I think it just reserves page pools by allocating some sort of pointer, and then not releasing the pointer in order to simulate memory leaks in simulated 'bad' kernel-mode driver. Having a memory page reserved this way marks it as being in use, and does remove the page from the available pool, but does NOT mean the page is active. In order for that memory page to appear active to ESX, it needs something to be happening frequently enough that it is captured as an accessed memory page at every world cycle in the hypervisor. The moment a page stops being seen in each cycle, the statistics will show a decline in the 'activity' stats for the page, and when they drop far enough the page will be marked as 'inactive' or 'cold'. You see this in your stats in that you are only able to keep 75% memory pages hot, 25% are cold and therefore inactive.
It looks like you should be using Mark Russinovich's "TestLimit" app instead. Testlimit - Sysinternals | Microsoft Learn
This will leak and more importantly 'touch' memory, and I think that is what you are really wanting to do.
Original Message:
Sent: Apr 10, 2026 06:30 AM
From: Raudi
Subject: Need help with esxtop memory values
I tryed to get more memory used to jump over that 75% border, which is for the 50GB VM at 37,5GB. I used the tool NotMyFault from sysinternals.

And the memory looks like this:

But the TCHD value was still fix at 37,5GB.
Original Message:
Sent: Apr 10, 2026 04:22 AM
From: StephenMoll
Subject: Need help with esxtop memory values
For memory to have been 'touched' this has to have happened within a definable time frame doesn't it?
There must be a number of pages of memory that once populated, get touched infrequently. So even though you might run a tool to 'touch' all unused memory to try and get 100% utilisation inside the guest, because in your case 25% of the memory pages are occupied by stuff that isn't doing much, you won't ever get to 100% active.
I think a memory page to remain marked as 100% active it has to have been accessed in each world cycle. Pages that start not being accessed in each cycle see a decay in its activity score. So all we can say is that your tool can maintain 100% activity in the memory pages that were not previously occupied. The other 25% is in use, but not sufficiently active to rise to 100% active, i.e. being touched every world cycle.

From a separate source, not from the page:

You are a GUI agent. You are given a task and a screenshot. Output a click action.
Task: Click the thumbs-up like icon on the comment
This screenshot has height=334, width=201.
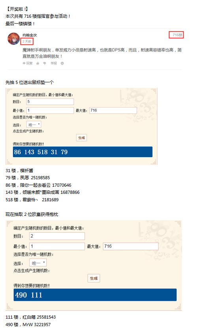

The nice 75% number is probably coincidental, and I would expect to see a different value depending on OS and application/feature load.
Original Message:
Sent: Apr 08, 2026 02:20 AM
From: Raudi
Subject: Need help with esxtop memory values
Hello,
only a short question, i'm confused regarding the TCHD value of esxtop in a vSphere 8 NVIDIA vGPU environment.
We have several vGPU VM's and all VM's have a fix TCHD value which is 75% of the configured memory, even when i use a tool inside the guest OS to fill up the memory to nearly 100%.
All VM's shows in the vCenter the same fix value for active memory. For example a VM with 80 GB RAM, it shows 60 GB active memory.
Why do i see every time a fix value of 75%?